_Aim of the task_
Reproduce the material below word for word, starting at the line that contains "721x533 pixels. How" and ending at the last line of the material. Leave the pictures out.

_Given entries_
════════════════════
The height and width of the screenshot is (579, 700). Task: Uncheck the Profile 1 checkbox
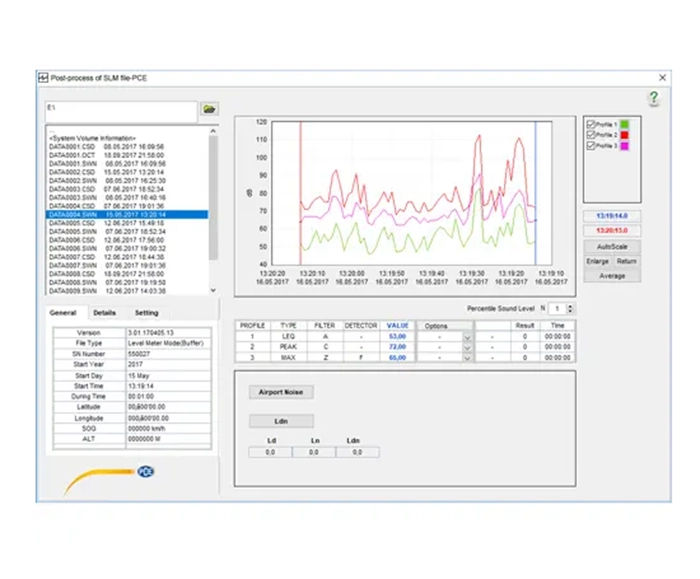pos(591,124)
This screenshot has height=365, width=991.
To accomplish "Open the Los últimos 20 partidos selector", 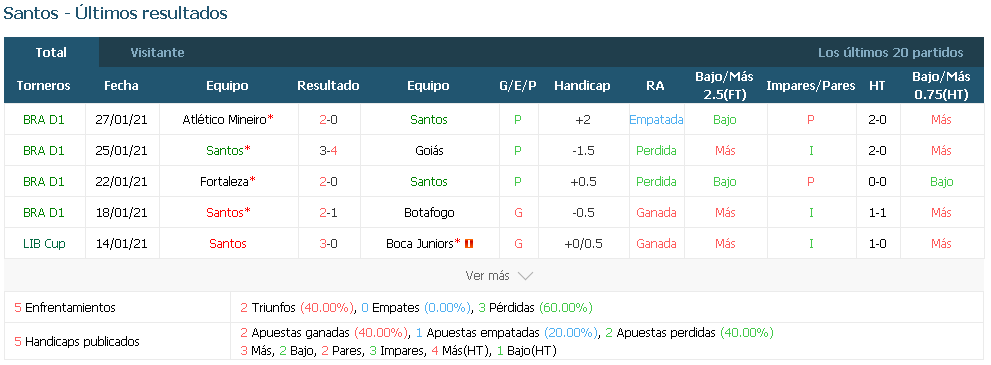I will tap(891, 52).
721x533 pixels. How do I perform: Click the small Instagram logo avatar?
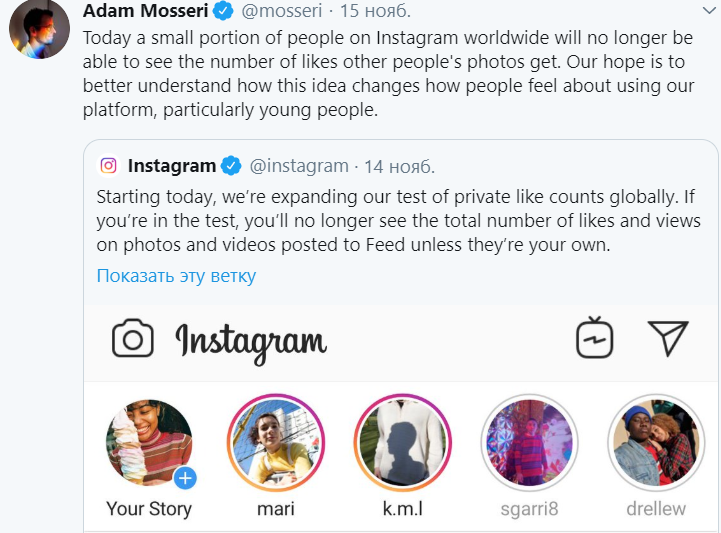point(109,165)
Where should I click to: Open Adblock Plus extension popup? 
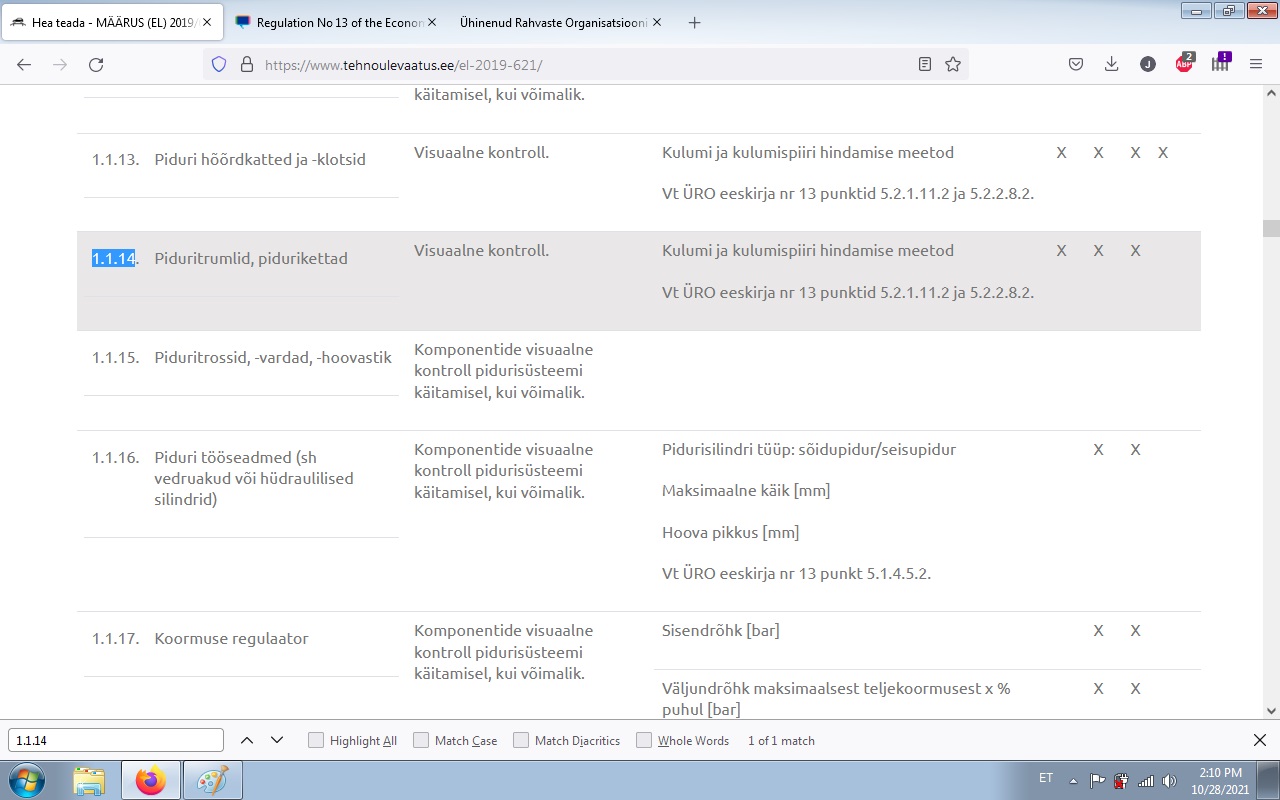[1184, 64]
════════════════════
_Response for this exercise_
721x533 pixels. How do I perform: Click the small Instagram logo avatar?
point(109,165)
Where should I click to: Open Adblock Plus extension popup? 
[1184, 64]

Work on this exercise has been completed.